VettedVetted February 2019
Volume 114
Issue 2

Increased humanization of pets amongst younger pet owners might lead to more acceptance of pet health insurance.

"Hey, dude. You have health insurance. Hook me up." (highwaystarz/stock.adobe.com)

Generation Y, or millennials, are poised to be the generation that makes pet insurance the norm. As the largest pet-owning demographic, owning 35 percent of all pets in the United States, millennials have surpassed Baby Boomers in recent years, who make up 32 percent of pet ownership.

Generation Y includes those born in the early 1980s through the mid 1990s. And millennials are more likely to spend money on their pets, feeding them organic foods, giving flavored medications, paying for pet services, and entertaining them with pet parties and taking them on holidays, according to the 2017-2018 National Pet Owners Survey from the American Pet Products Association. A 2016 IDEXX Growth Strategy report found that 57 percent of millennials say their pet makes them happier than almost anything, and 80 percent say their pet is a member of the family.

“Millennials represent the largest pet-owning demographic now and are driving pet spending across most categories,” says Steve Shell, VP of veterinary services and partnerships with pet insurance company PetPlan. “This group is delaying having children, delaying home ownership, but they have the resources to spend. And they are the ones driving the subscription economy for things like BarkBox. Pet insurance fits into that subscription economy and helps them do what it takes to make their four-legged children healthy.”

A look at the numbers

Sixty-eight percent of all U.S. households own at least one pet. The number of pet-owning households is 84.6 million, with 48 percent owning a dog and 38 percent owning a cat. Pet ownership is consistently trending upwards through the last two decades, according to the APPA. Of those, still only 10 percent of dog owners and 5 percent of cat owners have invested in health insurance for their pets. That equates to nearly 9 million insured dogs and more than 4.5 million insured cats. Sounds like a lot, but that number someday could be higher-much, much higher.

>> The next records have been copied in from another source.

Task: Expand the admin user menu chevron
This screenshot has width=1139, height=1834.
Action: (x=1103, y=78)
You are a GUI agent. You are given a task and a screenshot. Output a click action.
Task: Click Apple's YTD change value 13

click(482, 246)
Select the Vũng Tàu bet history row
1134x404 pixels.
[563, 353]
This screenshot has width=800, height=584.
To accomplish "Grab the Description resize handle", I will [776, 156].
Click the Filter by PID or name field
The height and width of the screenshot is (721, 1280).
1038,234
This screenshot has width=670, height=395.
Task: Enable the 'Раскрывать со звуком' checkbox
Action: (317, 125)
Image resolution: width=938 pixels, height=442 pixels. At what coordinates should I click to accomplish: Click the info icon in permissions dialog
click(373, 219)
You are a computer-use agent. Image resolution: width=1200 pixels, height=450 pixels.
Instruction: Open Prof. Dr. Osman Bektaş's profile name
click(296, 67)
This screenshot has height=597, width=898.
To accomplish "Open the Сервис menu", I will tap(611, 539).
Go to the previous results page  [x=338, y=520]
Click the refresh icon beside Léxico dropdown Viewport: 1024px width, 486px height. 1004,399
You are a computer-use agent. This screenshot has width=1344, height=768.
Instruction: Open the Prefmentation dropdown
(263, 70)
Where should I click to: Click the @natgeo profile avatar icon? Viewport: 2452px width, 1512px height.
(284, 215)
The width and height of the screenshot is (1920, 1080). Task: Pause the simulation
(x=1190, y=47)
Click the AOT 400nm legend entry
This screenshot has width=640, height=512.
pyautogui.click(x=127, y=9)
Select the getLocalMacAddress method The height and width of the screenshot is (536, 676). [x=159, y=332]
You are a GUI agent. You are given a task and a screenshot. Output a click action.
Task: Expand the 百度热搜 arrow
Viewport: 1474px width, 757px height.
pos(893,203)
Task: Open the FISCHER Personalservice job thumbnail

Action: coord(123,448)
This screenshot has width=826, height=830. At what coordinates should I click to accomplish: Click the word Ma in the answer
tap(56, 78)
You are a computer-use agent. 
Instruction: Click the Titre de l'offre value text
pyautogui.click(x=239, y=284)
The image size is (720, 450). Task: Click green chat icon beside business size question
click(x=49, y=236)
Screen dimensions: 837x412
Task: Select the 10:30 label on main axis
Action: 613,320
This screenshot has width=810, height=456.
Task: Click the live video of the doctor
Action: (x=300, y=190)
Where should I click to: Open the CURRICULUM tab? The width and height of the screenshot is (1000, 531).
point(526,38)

“With the humanization of pets becoming more prevalent, this younger generation is the one that could absolutely make pet insurance common,” says Shell, who is also the Veterinary Relations Chair with the North American Pet Health Insurance Association (NAPHIA). “I don't fit the demographic, but even in my own house my kids talk about our dog as their sister. And we've started putting her on our Christmas cards. She has become our child. With millennials, who are travelling more with their pets, seeking out pet-friendly restaurants, even taking pets on dates with them, pet insurance just makes sense.”

According to NAPHIA, the average cost for pet insurance in the U.S. is $43 per month. Of course, much depends on the pet breed, age and coverage included in the policy.

The IDEXX study shows that 61 percent of millennials are willing to make trade-offs in their finances to afford care for their pets, versus 57 percent of Gen X and 50 percent of Baby Boomers. Only 13 percent say they wouldn't make any tradeoffs to pay for their pets' needs.

Shell says he hopes the increasing status of pets in the home means veterinarians will be a leading voice in educating clients about the existence of pet insurance.

“You don't have to sell it or negotiate it, just make sure clients know pet insurance exists, especially with new clients or those with puppies and kittens,” Shell says. “Send them to pet insurers, and we'll take care of the rest.”

Sarah A. Moser is a freelance writer in Lenexa, Kansas.